Not the Only One: Lesbian and Gay Fiction for Teens is a collection of short stories edited by Jane Summer. The stories generally do not deal directly with “coming out,” but the reader still sees the consequences of coming out (or not, as the case may be). Perhaps “coming out” is too complicated a theme to discuss within the confines of a short story. Below is the discussion of two individual stories.
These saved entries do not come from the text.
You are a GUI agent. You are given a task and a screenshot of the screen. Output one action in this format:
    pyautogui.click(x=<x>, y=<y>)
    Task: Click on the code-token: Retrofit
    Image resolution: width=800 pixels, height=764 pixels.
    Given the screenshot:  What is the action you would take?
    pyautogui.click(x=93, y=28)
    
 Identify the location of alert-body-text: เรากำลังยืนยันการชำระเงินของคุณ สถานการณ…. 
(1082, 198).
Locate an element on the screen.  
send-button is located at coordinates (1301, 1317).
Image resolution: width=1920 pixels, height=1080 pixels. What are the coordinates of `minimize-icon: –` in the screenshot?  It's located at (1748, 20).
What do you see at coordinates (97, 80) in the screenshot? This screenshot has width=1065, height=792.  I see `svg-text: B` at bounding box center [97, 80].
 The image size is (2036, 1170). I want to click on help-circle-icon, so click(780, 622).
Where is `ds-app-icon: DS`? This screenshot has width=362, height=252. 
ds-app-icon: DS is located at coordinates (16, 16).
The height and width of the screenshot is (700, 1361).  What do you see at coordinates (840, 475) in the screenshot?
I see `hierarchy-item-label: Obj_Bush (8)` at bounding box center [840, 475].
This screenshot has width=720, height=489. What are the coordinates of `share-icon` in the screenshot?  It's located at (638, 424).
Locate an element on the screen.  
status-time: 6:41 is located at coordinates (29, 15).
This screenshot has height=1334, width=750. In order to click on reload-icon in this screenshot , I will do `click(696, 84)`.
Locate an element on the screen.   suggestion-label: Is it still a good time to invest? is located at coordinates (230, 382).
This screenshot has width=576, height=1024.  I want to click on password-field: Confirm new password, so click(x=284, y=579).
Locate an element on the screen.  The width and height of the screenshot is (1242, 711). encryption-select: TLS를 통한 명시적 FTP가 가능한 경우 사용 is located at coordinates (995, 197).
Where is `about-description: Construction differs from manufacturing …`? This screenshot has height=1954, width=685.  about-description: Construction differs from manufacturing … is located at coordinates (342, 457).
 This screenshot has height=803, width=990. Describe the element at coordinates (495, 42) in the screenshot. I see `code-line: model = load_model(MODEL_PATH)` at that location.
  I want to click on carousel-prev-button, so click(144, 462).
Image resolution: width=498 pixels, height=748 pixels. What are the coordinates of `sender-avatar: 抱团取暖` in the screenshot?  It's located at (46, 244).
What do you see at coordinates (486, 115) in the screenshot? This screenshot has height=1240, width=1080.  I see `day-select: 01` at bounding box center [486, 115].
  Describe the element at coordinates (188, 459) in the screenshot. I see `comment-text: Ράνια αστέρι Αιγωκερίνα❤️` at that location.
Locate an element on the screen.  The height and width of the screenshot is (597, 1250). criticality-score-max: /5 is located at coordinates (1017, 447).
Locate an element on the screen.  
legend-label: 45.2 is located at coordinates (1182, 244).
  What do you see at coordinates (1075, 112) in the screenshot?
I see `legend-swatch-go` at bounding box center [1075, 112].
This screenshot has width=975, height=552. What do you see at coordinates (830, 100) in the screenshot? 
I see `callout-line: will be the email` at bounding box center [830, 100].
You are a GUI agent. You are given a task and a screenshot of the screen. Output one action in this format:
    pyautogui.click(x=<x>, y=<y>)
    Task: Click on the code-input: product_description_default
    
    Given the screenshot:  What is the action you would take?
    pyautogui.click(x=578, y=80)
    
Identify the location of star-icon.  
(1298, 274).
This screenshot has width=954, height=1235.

“Fooling Around” by Claire McNab
“Brett – how could you?”
“Mum, we were only fooling around.”
“Fooling around? Fooling around!”
“Give me a break –” (p. 53)
Brett has been caught kissing his friend Steve, but he isn’t ready to admit to his parents that he’s gay. Brett tells his mother that it was no big deal, that they were drinking and it didn’t mean anything. Besides, Brett has a girlfriend. Brett’s mother is very upset, and concerned about what everyone will think when they find out that her son was fooling around with a boy. Martin, Brett’s father, arrives home mid-argument. His reaction is surprising: he doesn’t seem even remotely affected by the news, and he advises Brett to make a joke of it. Martin later reveals the truth: he himself is gay, but decided that it was better to get married and have a family than to live as a gay man. Brett admits to Martin that he wasn’t just fooling around, and the reader is left wondering whether or not Brett will make the same decision as his father.
“Her Sister’s Wedding” by Judith P. Stelboum
Veronica has never told her family about her long-time girlfriend Leslie. Her family has no inkling that she is a lesbian: they have always assumed that she would meet a nice man and get married. Veronica is at her sister’s wedding, and is feeling the pressure to get married more than ever. She gets set up with her new brother-in-law’s cousin, Buddy. Buddy seems genuinely interested in her, and is obviously looking for a wife. Veronica is not interested, but enjoys having her family’s approval. Will she give in to the pressure and marry a man, or will Veronica be true to herself and tell her family that she is in love with a woman? The story ends thus (p. 98):
She followed him outside, and he lifted his arm to wave goodbye. And in that moment she realized she had to stop the panic attacks, the lying, the pretense. If she didn’t do it now, there would be a million excuses not to do it later. She turned back to the party and looked first for her brother, Terry.
Summer, J. (2004). Not the Only One: Lesbian and Gay Fiction for Teens. Los Angeles: Alyson Books.